> QUOTED PASSAGE
───

Tucson police need your help tracking down a suspect who opened fire during a party at a Midtown student-housing complex.
The incident was caught on tape – with several videos posted on YouTube.
More than 1,000 people were at the party hosted by the Standard on Stone Avenue complex near Grant Road and North Stone Avenue and several of them had their cell phone cameras rolling when someone fired a gun in a crowded parking lot.
The videos were posted to YouTube hours after the incident.
TPD says a number of officers were sent to investigate the shooting while the TPD helicopter flew overhead.
A spokeswoman said officers had to block off Stone Avenue and help people leave the scene safely on a night when resources were already stretched thin.
"The cost really is someone else has to wait a little bit longer for their call to be addressed or an investigation that an officer may have been working on had to be set aside for a period of time for us to be able to go and address this first and then return back to that," said Sgt. Maria Hawke.
Tucson police say anyone who can provide and verify evidence can contact them anonymously at 88-CRIME.
"Our hope is that some of those people will come forward with those videos and help us to better identify the person who actually fired those shots," Hawke said.
Tucson police say gunfire at a student gathering is not uncommon.
"The people who are facilitating these parties need to make sure it's done in a safe manner," Hawke said.
Donald Erickson with Pro One Security, who has worked a number of parties at off-campus housing, was one of several armed guards at the Standard on Saturday night.

───

Saved entries:

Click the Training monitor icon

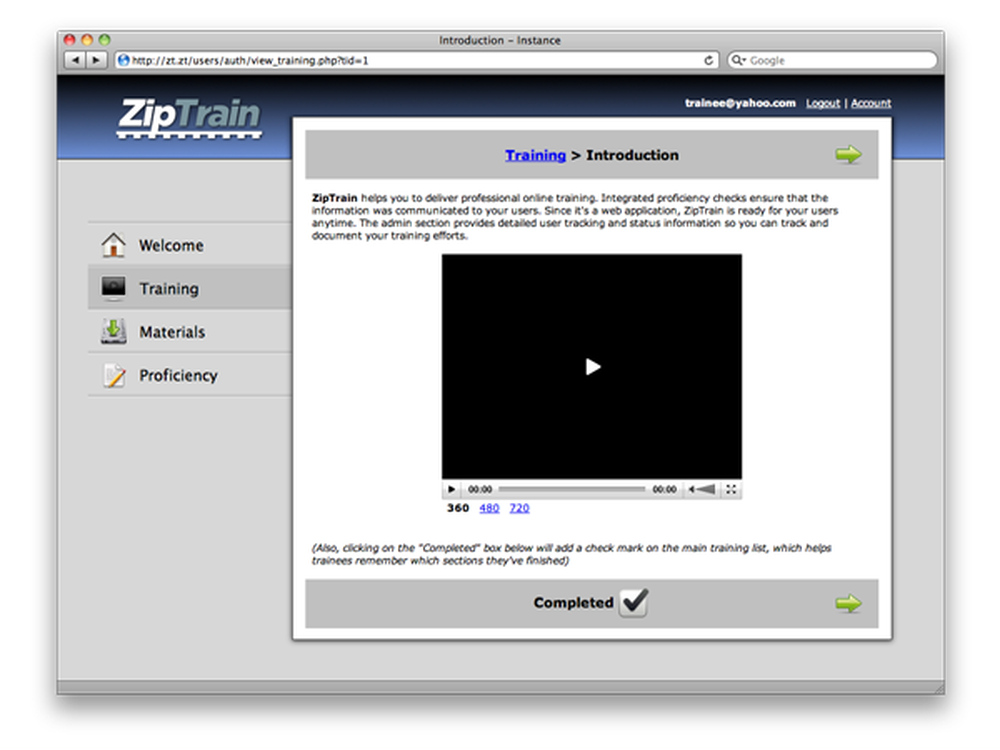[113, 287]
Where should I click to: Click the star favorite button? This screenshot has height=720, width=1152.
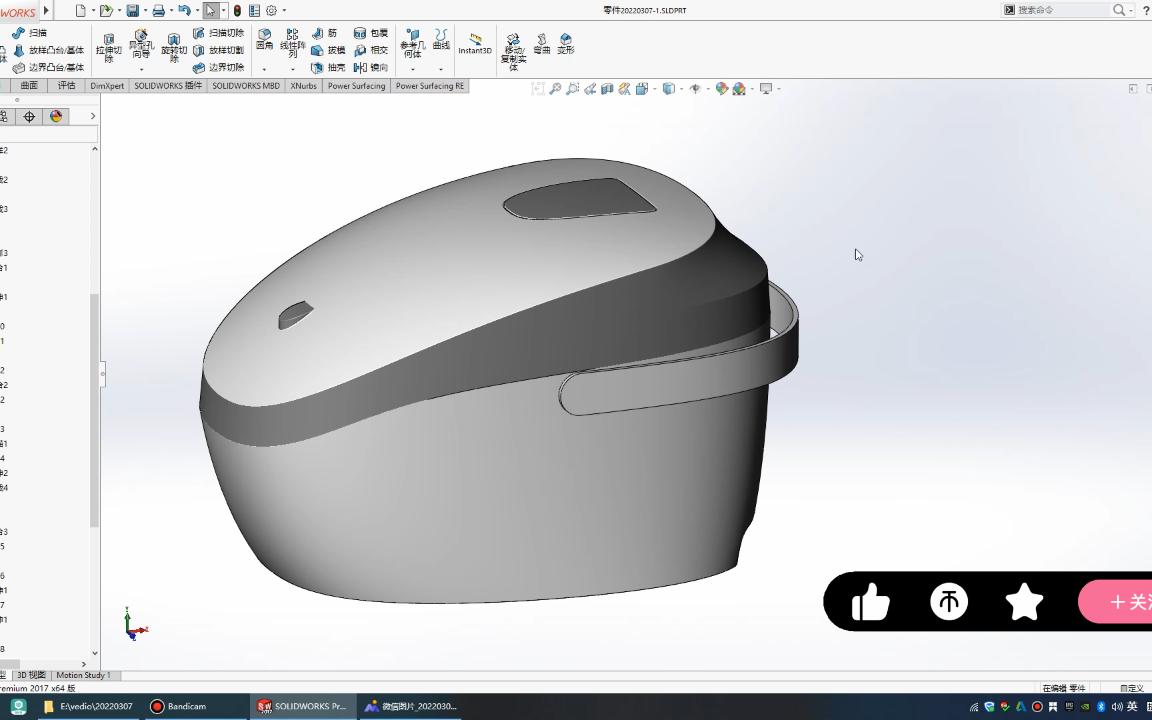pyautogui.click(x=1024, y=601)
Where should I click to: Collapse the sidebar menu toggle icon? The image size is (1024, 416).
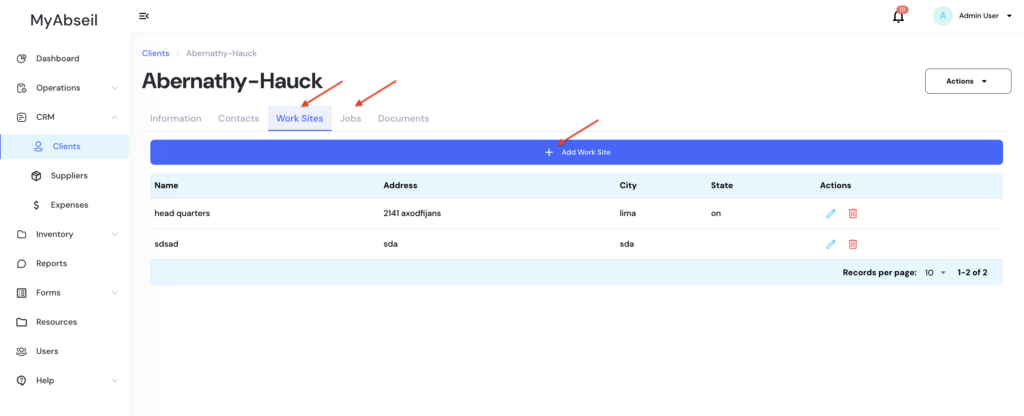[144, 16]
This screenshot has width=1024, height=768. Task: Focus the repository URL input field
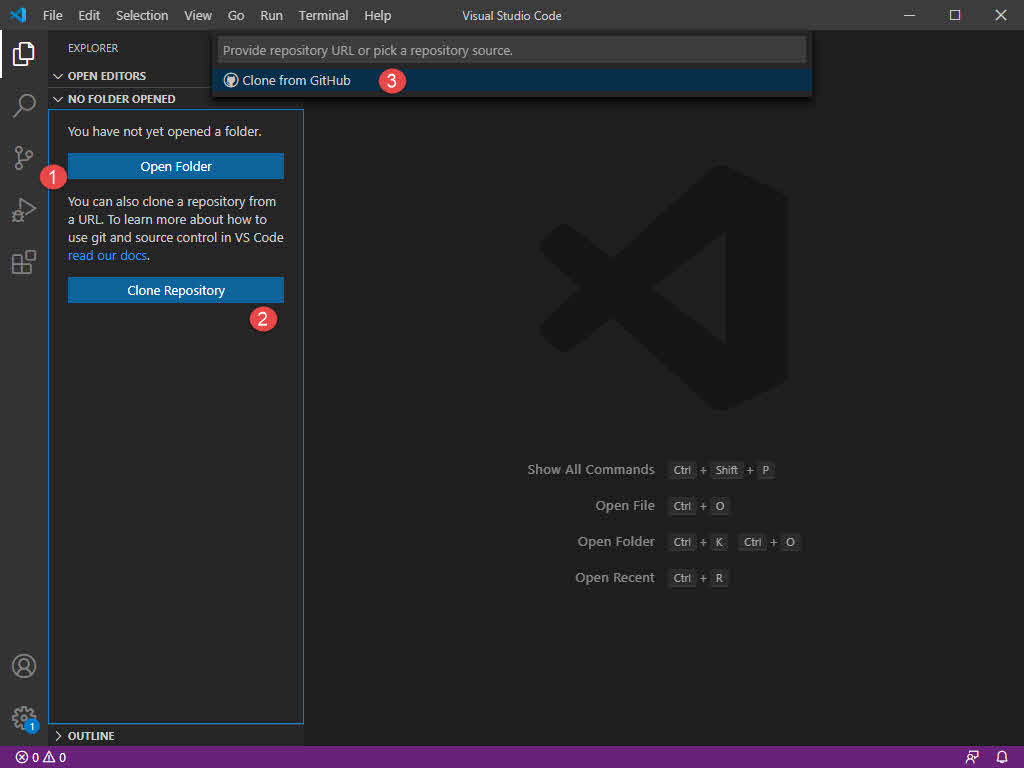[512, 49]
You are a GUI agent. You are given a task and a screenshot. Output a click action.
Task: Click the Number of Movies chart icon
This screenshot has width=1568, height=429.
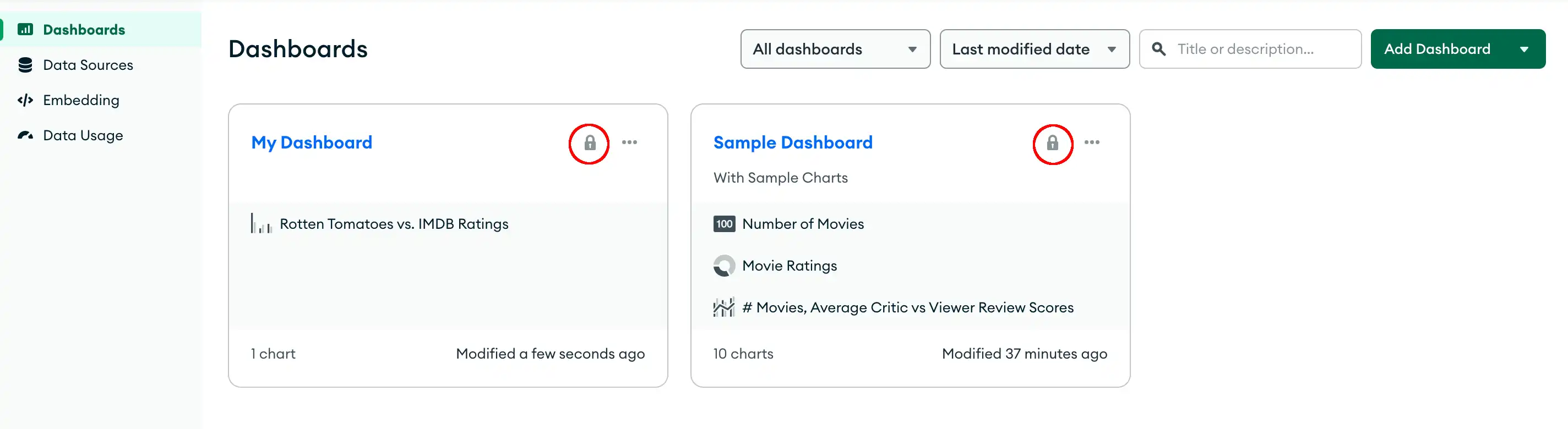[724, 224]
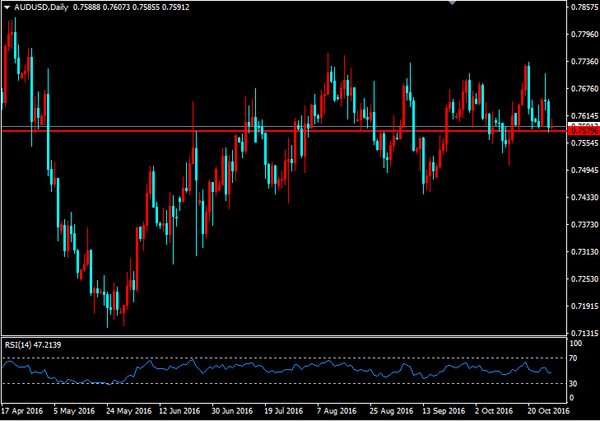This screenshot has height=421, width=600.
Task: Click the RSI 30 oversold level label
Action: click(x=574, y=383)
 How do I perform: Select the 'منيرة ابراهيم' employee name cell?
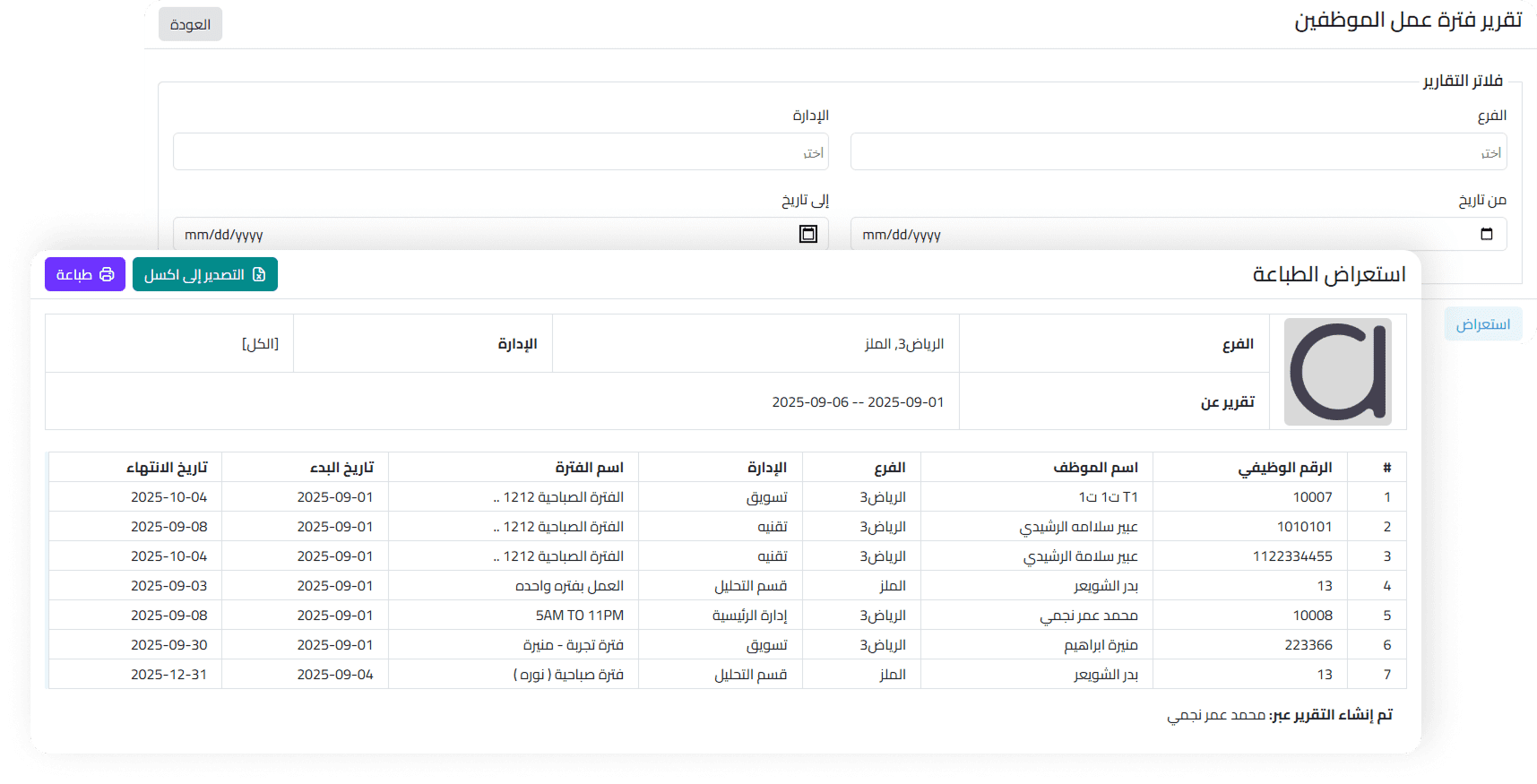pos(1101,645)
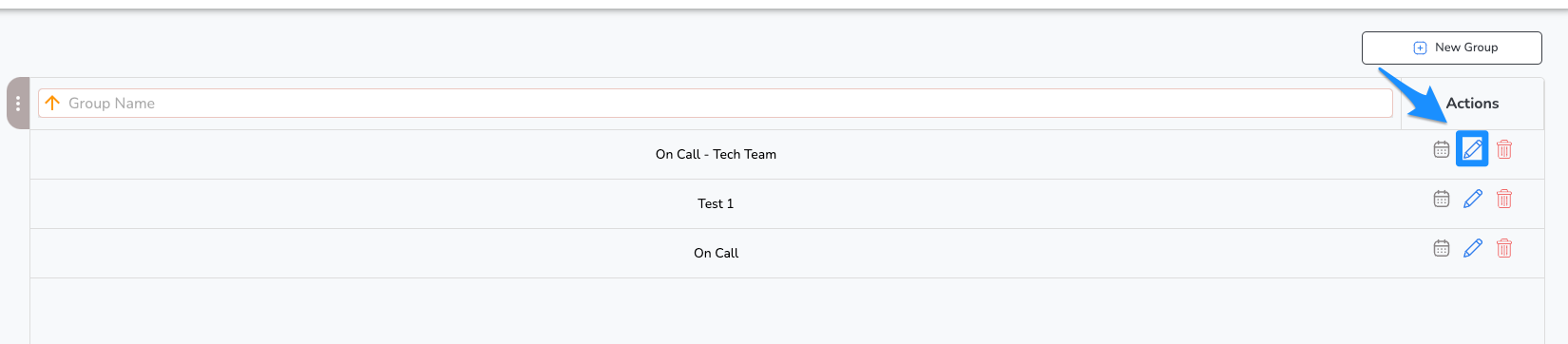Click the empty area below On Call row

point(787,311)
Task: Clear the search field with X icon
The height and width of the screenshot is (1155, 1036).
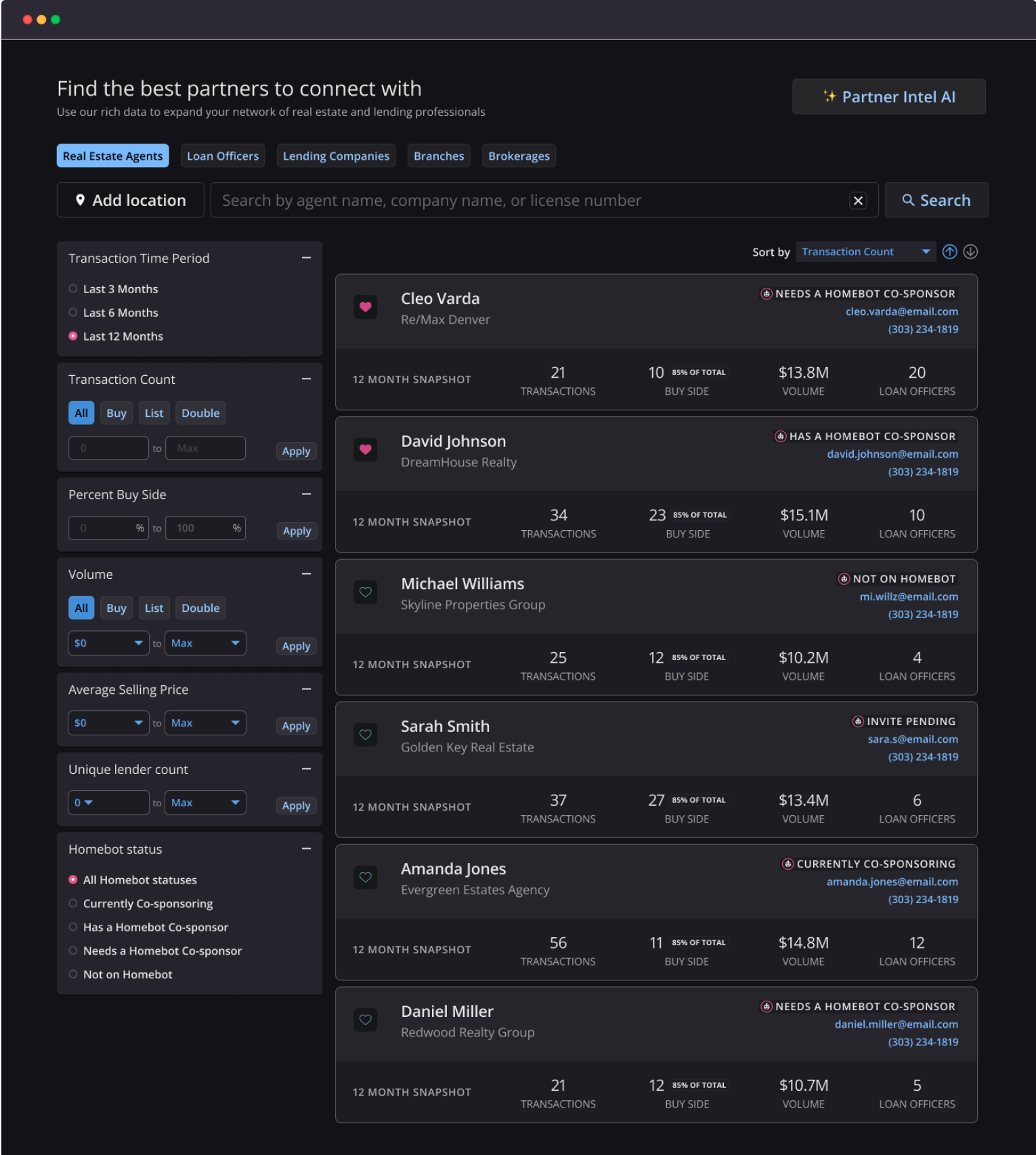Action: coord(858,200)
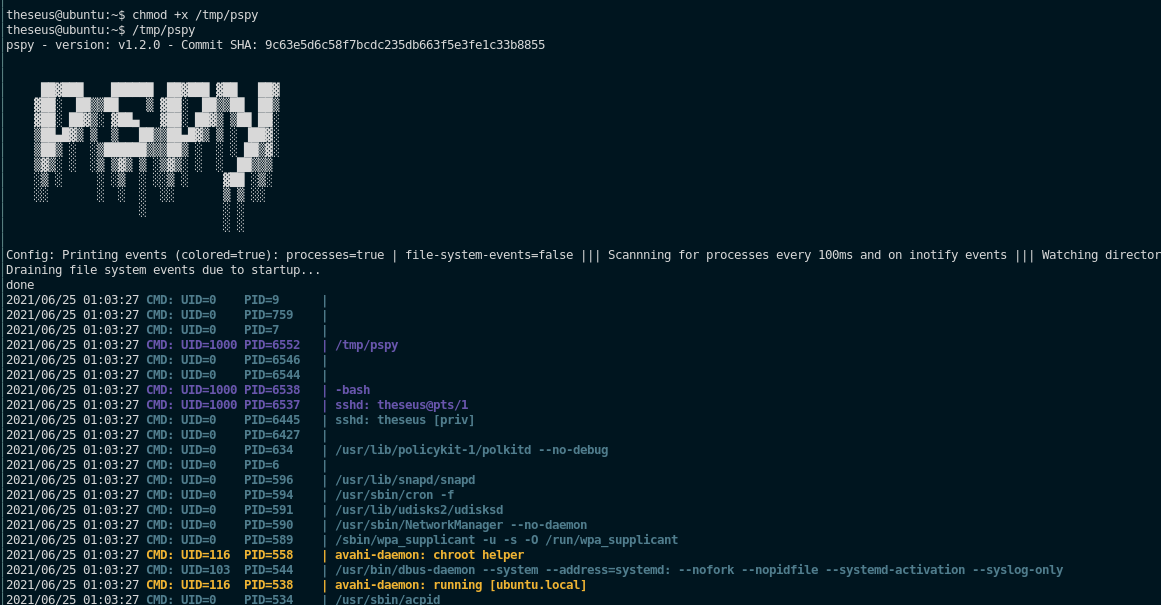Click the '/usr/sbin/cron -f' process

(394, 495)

───

> ASSIGNED TASK
Continue the news report on the shooting at the Stone Avenue student-housing party, picking up after its final sentence.

> RESULT FOR THIS TASK
He said property management underestimated the expected turnout when they hired his security team.
"Any type of party like that, you're not going to have the resources available if you hire every security company in the state to work that party," Erickson said.
He said Pro One aims to provide one guard per 50 guests, but the party swelled to more than 1,000 people.
"We actively patrol, we stay very visible, we provide any type of medical assistance," Erickson said.
After someone opened fire, the guards reacted.
"Our first priority was to secure the crime scene, ensure that nobody was injured," Erickson said.
Tucson police say the Standard was red-tagged with possible fines to follow, since management did not get a permit for the event.
"Really there's a responsibility on the part of the apartment complex too, to recognize what the limitations of their facilities are," Hawke said.
Erickson believes a permit would not have made a difference.
"You're not going to be able to keep the one drunk moron from firing rounds into the air," he said.